2011, l’année Gaston Couté
Voici donc 2011, sans doute semblable à la précédente quant aux probables catastrophes climatiques et sociales que seul l’ultra-libéralisme sait aussi bien mettre en scène. Nous la vivrons avec agacement dans l’attente de 2012 et de ses urnes fiévreuses. Au chapitre des coups tordus à venir, il nous faudra d’abord supporter un nouvel album de Carla Bruni, forcément magnifique, qui à lui seul résoudra la crise du disque. Le reste de la chanson – la vraie – vivra sa vie underground bien à l’abri des médias. NosEnchanteurs s’en fera fidèlement l’écho.

Consigne A
D'après le texte présenté, quel album faudra-t-il d'abord supporter en 2011 ?
Consigne B
Résumez plus brièvement le paragraphe du texte présenté qui commence par « Voici donc 2011 », en gardant ses faits principaux.

Données extraites
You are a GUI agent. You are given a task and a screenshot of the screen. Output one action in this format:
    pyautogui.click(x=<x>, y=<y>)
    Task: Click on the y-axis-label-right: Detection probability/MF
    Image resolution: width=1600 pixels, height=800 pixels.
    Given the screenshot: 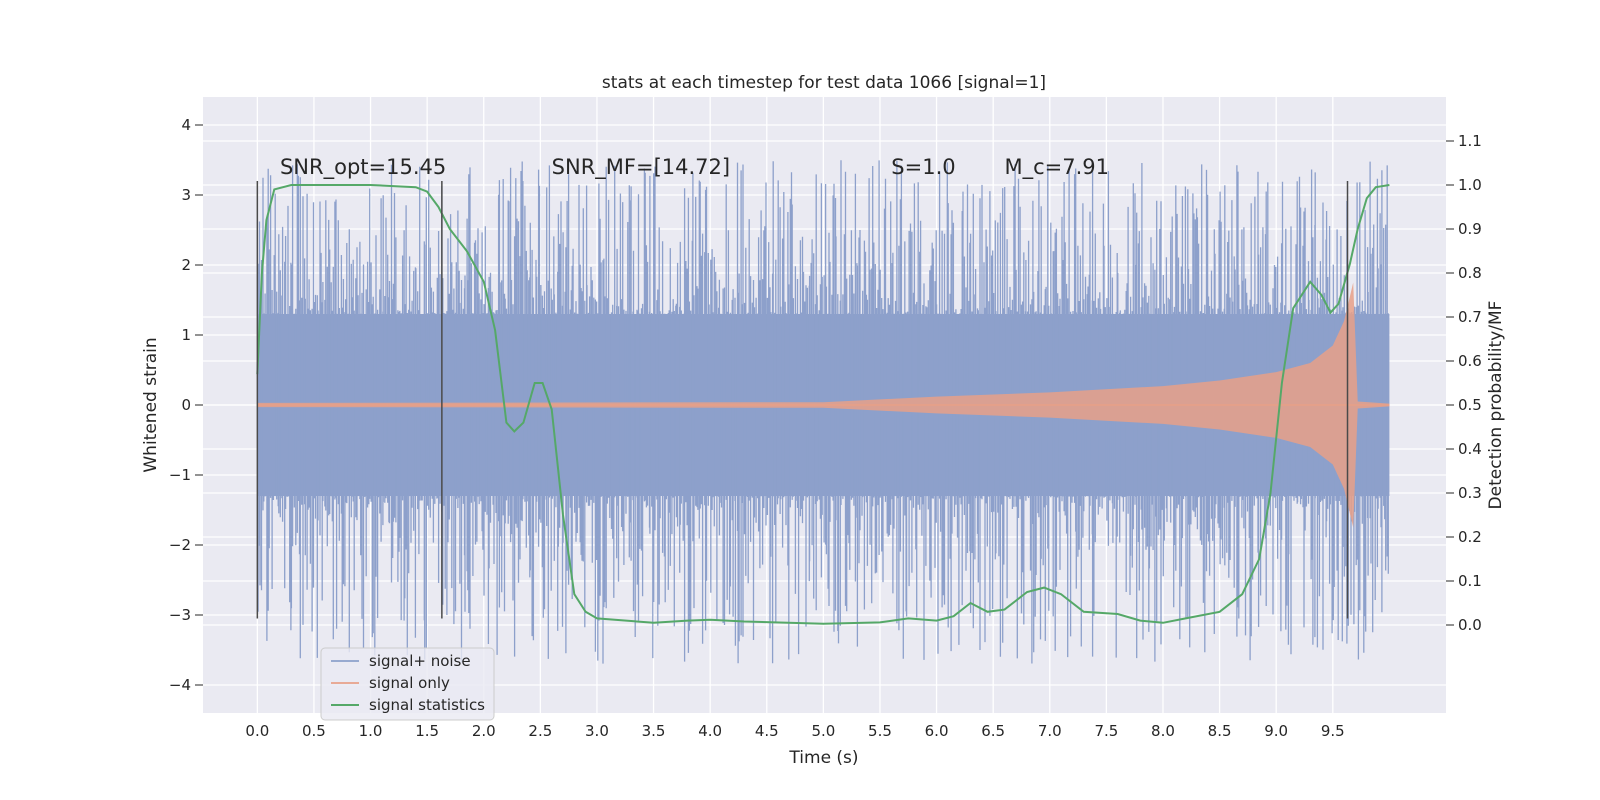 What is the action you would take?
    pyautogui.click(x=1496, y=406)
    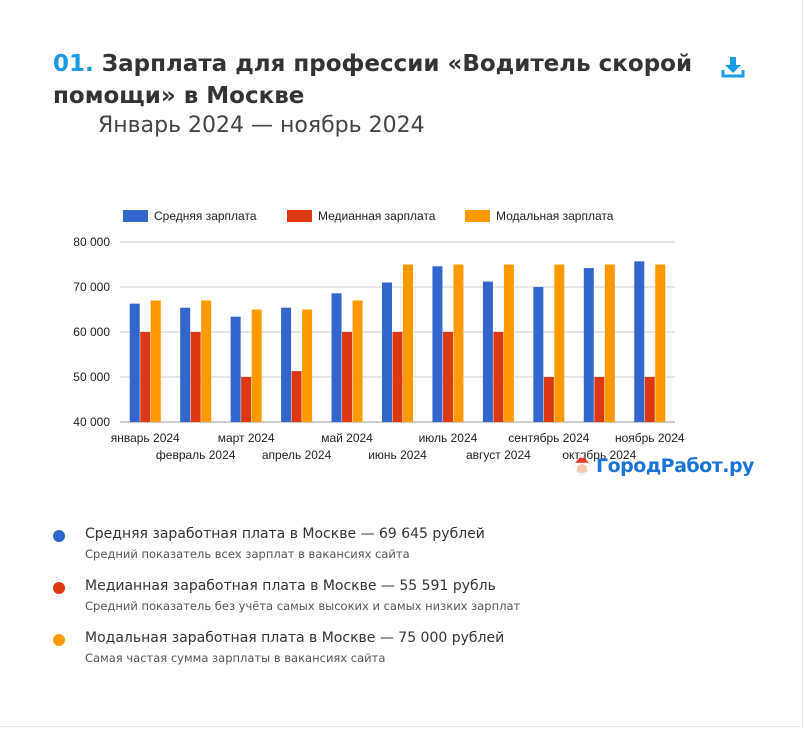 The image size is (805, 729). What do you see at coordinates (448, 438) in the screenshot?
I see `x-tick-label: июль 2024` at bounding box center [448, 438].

Réponse A
Un nouvel album de Carla Bruni.

Réponse B
2011 ressemblera sans doute à l'année précédente, avec des catastrophes climatiques et sociales orchestrées par l'ultra-libéralisme, et sera vécue avec agacement dans l'attente des élections de 2012. Il faudra d'abord supporter un nouvel album de Carla Bruni, qui résoudra à lui seul la crise du disque. La vraie chanson vivra sa vie underground à l'abri des médias, et NosEnchanteurs s'en fera l'écho.